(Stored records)
---*---

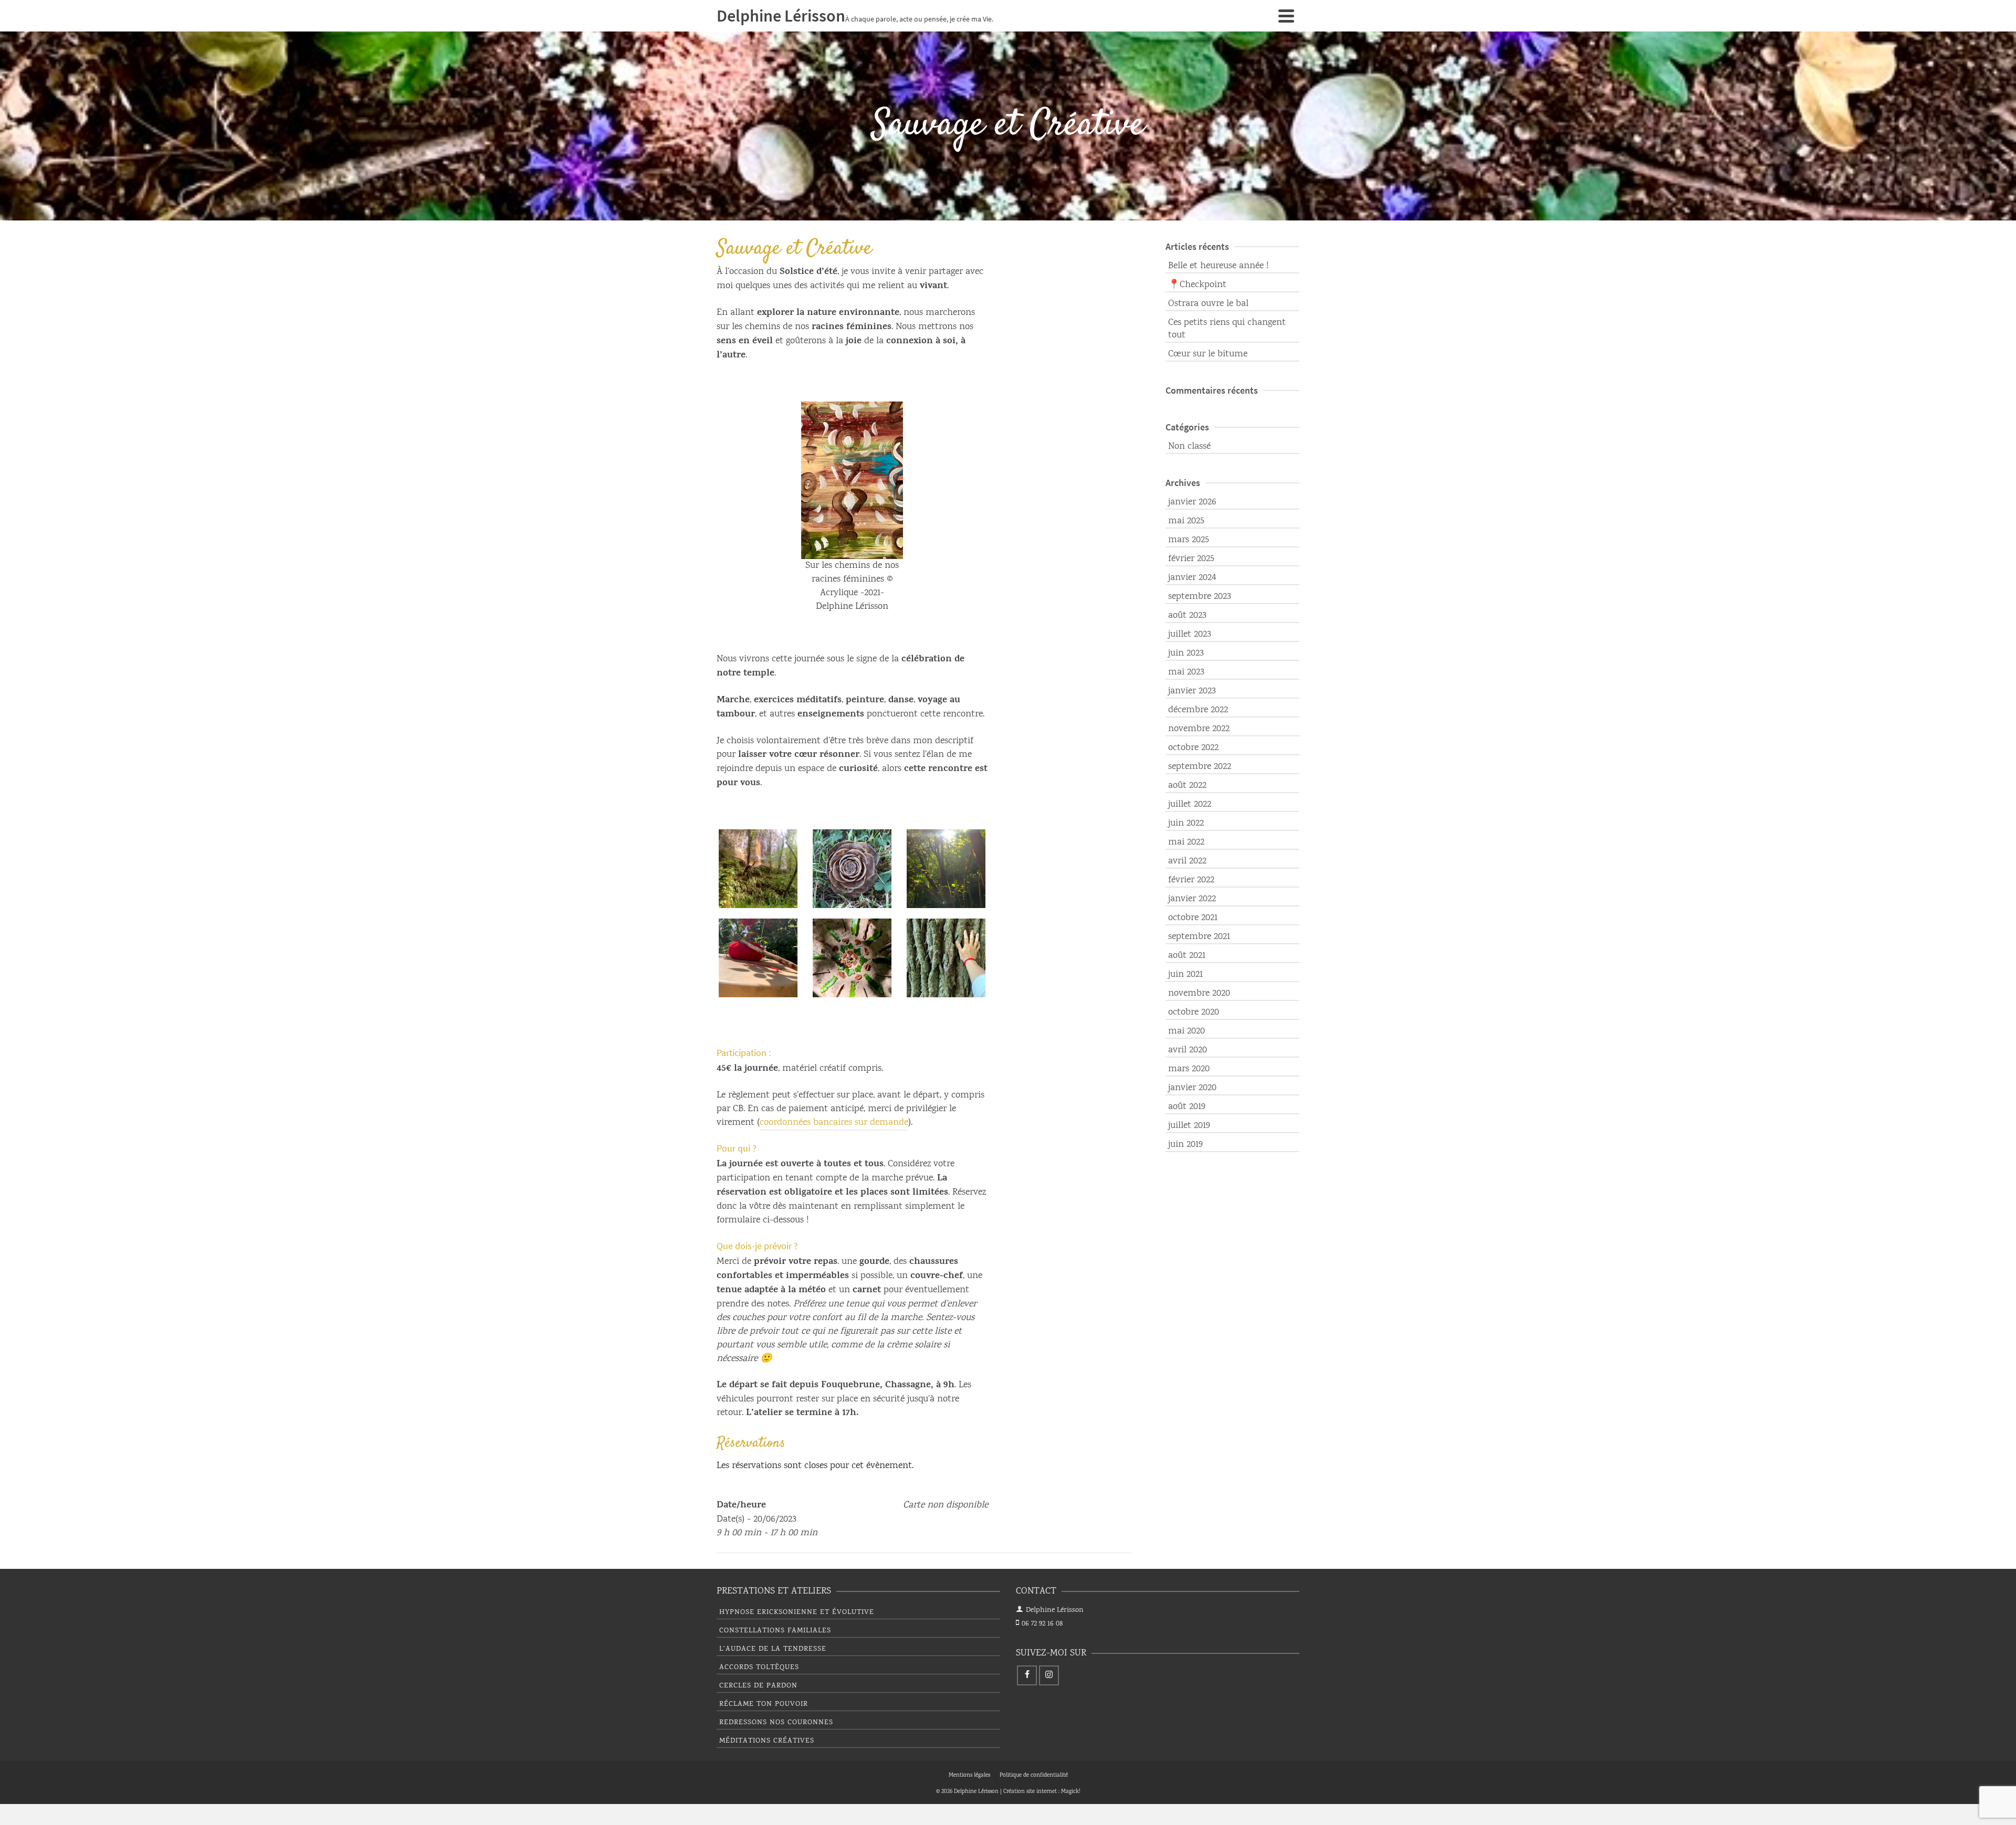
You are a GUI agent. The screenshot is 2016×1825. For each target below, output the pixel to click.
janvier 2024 (1192, 578)
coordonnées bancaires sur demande (834, 1123)
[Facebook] (1027, 1675)
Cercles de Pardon (758, 1686)
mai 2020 (1186, 1031)
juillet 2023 (1189, 634)
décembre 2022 (1198, 710)
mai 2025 (1186, 521)
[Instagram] (1049, 1675)
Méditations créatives (766, 1741)
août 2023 (1187, 616)
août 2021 (1186, 956)
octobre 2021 (1192, 918)
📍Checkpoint (1197, 285)
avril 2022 (1187, 861)
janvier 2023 (1192, 691)
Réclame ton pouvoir (763, 1704)
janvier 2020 (1192, 1088)
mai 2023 (1186, 672)
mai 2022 (1186, 842)
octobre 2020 (1193, 1012)
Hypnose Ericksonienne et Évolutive (796, 1612)
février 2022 (1191, 880)
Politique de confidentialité (1034, 1775)
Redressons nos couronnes (776, 1722)
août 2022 (1187, 786)
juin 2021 (1185, 975)
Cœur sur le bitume (1207, 354)
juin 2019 (1185, 1145)
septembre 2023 (1199, 597)
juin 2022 (1186, 823)
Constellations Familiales (775, 1631)
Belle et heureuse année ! (1218, 266)
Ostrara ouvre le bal (1208, 304)
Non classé (1189, 446)
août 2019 (1186, 1107)
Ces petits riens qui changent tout (1227, 329)
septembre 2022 (1199, 767)
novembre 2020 (1199, 993)
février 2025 (1191, 559)
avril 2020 (1187, 1050)
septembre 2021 (1199, 937)
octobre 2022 (1193, 748)
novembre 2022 (1199, 729)
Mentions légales (969, 1775)
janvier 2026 (1192, 502)
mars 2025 (1188, 540)
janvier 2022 (1192, 899)
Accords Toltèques (759, 1667)
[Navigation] (1286, 15)
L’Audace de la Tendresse (772, 1649)
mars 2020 (1189, 1069)
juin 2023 (1186, 653)
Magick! (1070, 1792)
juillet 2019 (1189, 1126)
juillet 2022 (1189, 804)
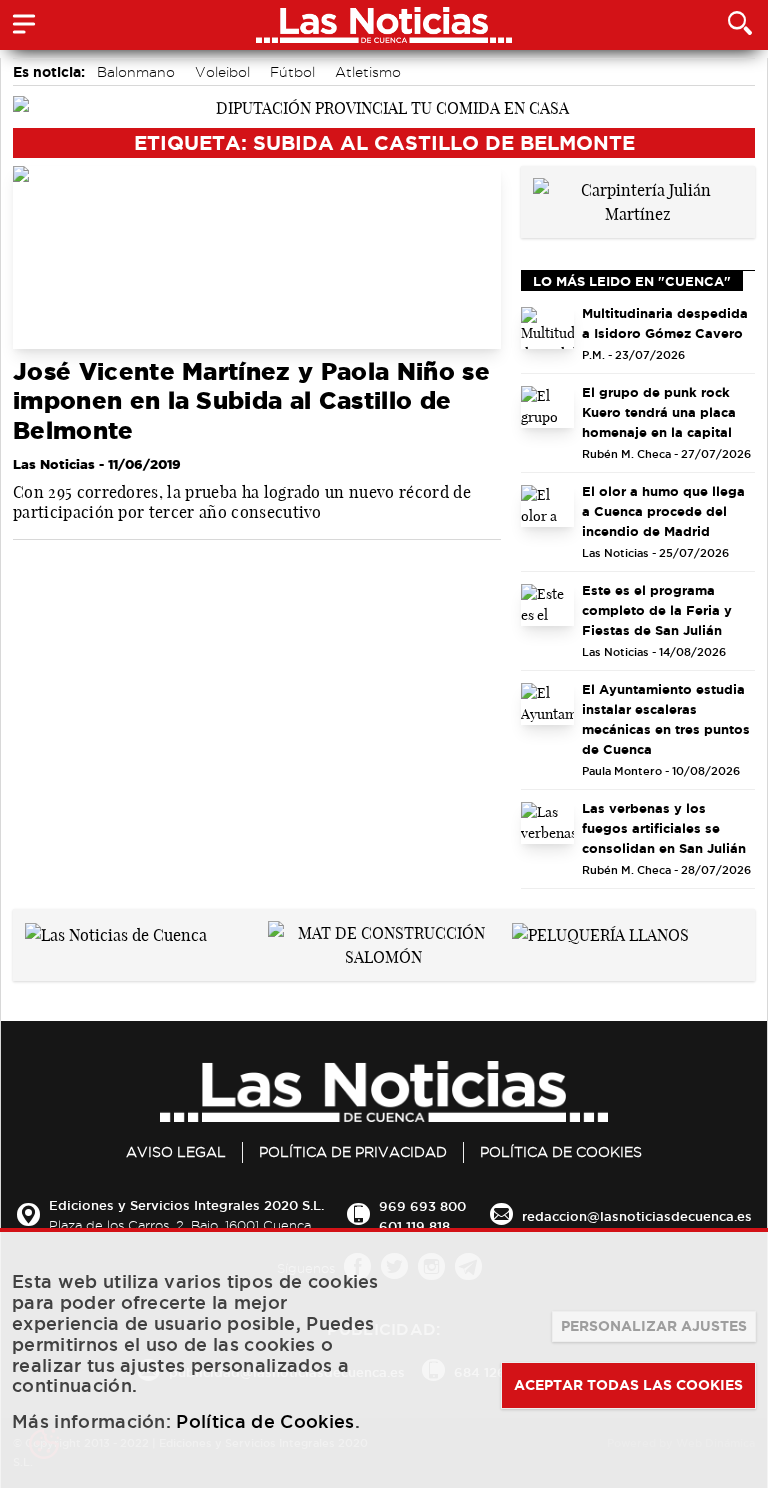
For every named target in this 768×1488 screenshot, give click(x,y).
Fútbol (292, 72)
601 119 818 (414, 1226)
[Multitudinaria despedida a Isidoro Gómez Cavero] (547, 328)
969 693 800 (422, 1206)
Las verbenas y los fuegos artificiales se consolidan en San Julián (664, 828)
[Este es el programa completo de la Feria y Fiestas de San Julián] (547, 605)
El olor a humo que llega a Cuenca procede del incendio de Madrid (663, 511)
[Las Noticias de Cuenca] (116, 933)
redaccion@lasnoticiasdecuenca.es (637, 1216)
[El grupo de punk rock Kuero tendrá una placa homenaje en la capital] (547, 407)
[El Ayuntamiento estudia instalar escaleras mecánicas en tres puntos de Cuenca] (547, 704)
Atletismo (368, 72)
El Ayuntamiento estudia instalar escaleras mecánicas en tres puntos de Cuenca (666, 719)
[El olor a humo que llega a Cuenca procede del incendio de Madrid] (547, 506)
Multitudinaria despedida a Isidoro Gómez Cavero (665, 323)
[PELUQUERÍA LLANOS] (600, 933)
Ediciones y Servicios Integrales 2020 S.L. (186, 1205)
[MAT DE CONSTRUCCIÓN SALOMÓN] (383, 943)
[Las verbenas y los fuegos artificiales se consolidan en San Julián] (547, 823)
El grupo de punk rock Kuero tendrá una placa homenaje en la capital (659, 412)
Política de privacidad (353, 1152)
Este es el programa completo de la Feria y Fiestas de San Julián (657, 610)
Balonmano (136, 72)
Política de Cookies (561, 1152)
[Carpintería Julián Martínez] (638, 200)
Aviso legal (176, 1152)
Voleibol (222, 72)
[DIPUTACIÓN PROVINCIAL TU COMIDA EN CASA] (384, 106)
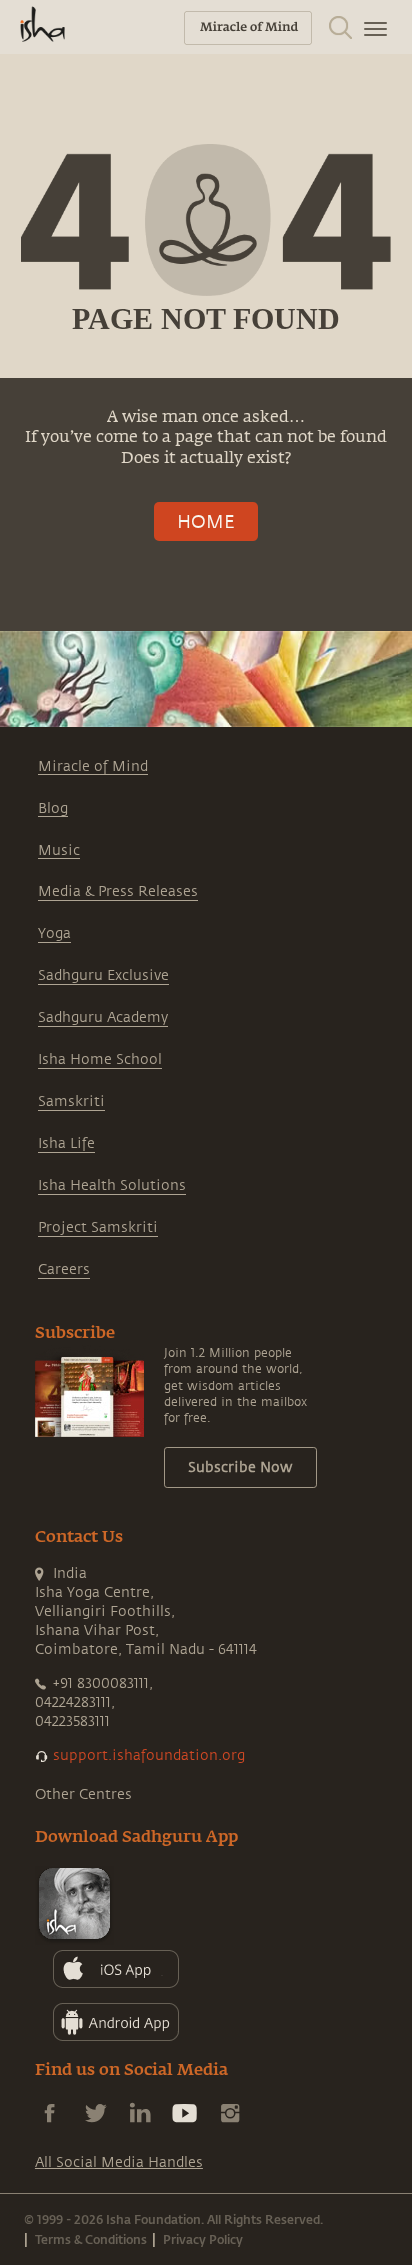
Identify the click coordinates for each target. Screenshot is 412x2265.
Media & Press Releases (118, 891)
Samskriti (71, 1101)
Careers (64, 1269)
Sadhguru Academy (103, 1017)
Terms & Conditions (91, 2239)
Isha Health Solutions (112, 1185)
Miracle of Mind (93, 766)
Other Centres (83, 1794)
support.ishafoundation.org (149, 1755)
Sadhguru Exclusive (103, 975)
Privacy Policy (203, 2239)
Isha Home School (100, 1059)
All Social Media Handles (119, 2162)
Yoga (54, 933)
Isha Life (66, 1143)
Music (59, 850)
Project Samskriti (98, 1227)
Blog (53, 808)
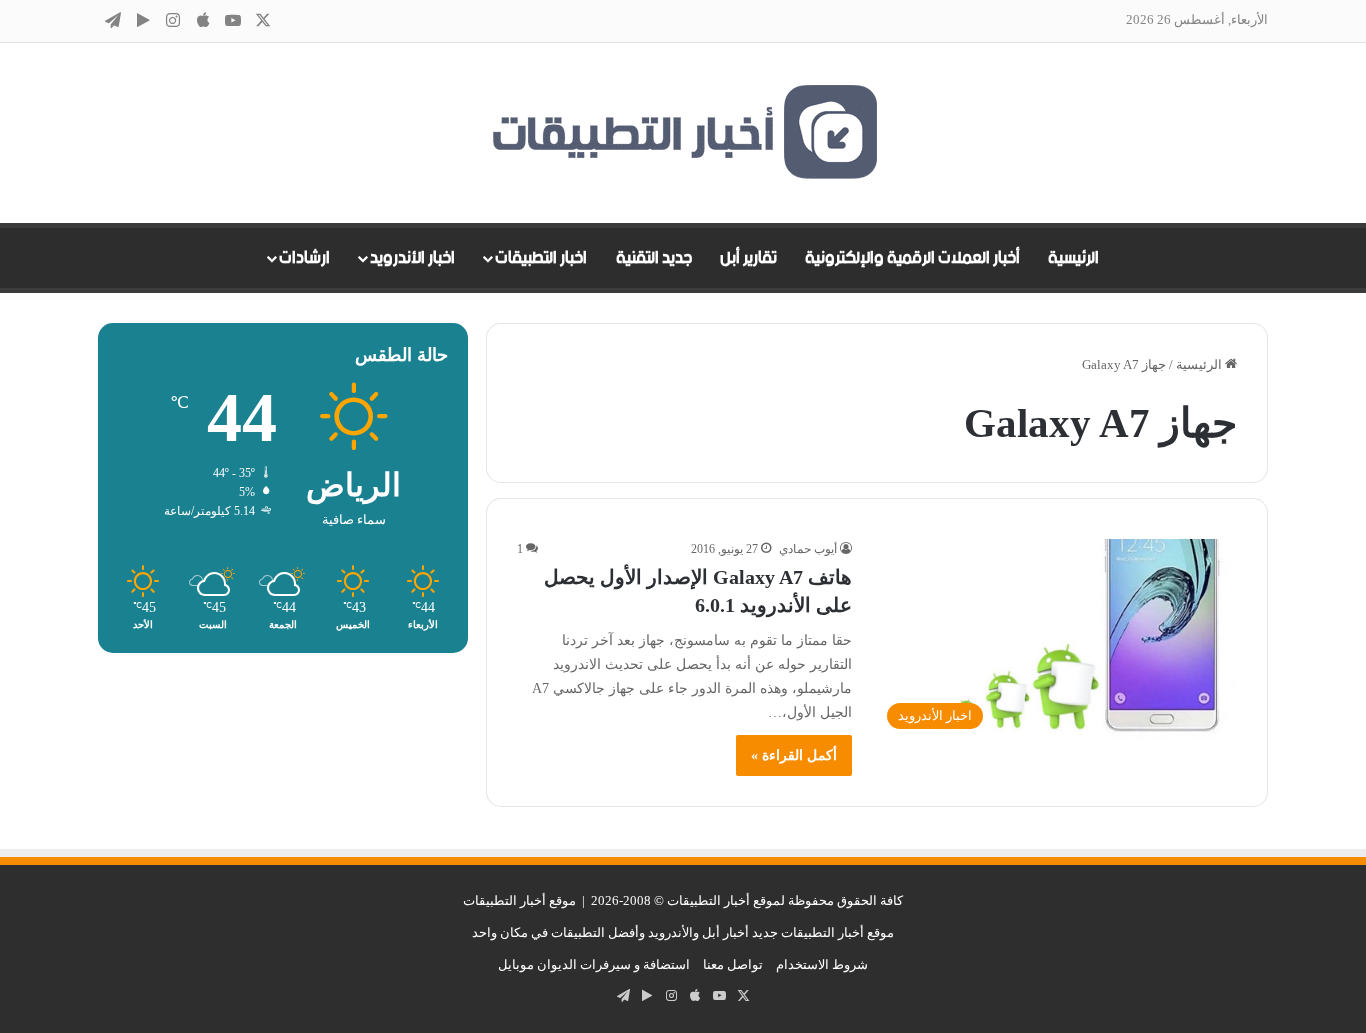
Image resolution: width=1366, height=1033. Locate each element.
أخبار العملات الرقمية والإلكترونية (912, 258)
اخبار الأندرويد (412, 258)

---*---

▶ Exercise details
Set down again, word for word, the stretch of records from the line with "Sadhguru Exclusive (103, 975)" to the line with "Blog (53, 808)", both of those lines included.

▶ Final answer
Sadhguru Exclusive (103, 975)
Privacy Policy (203, 2239)
Isha Home School (100, 1059)
All Social Media Handles (119, 2162)
Yoga (54, 933)
Isha Life (66, 1143)
Music (59, 850)
Project Samskriti (98, 1227)
Blog (53, 808)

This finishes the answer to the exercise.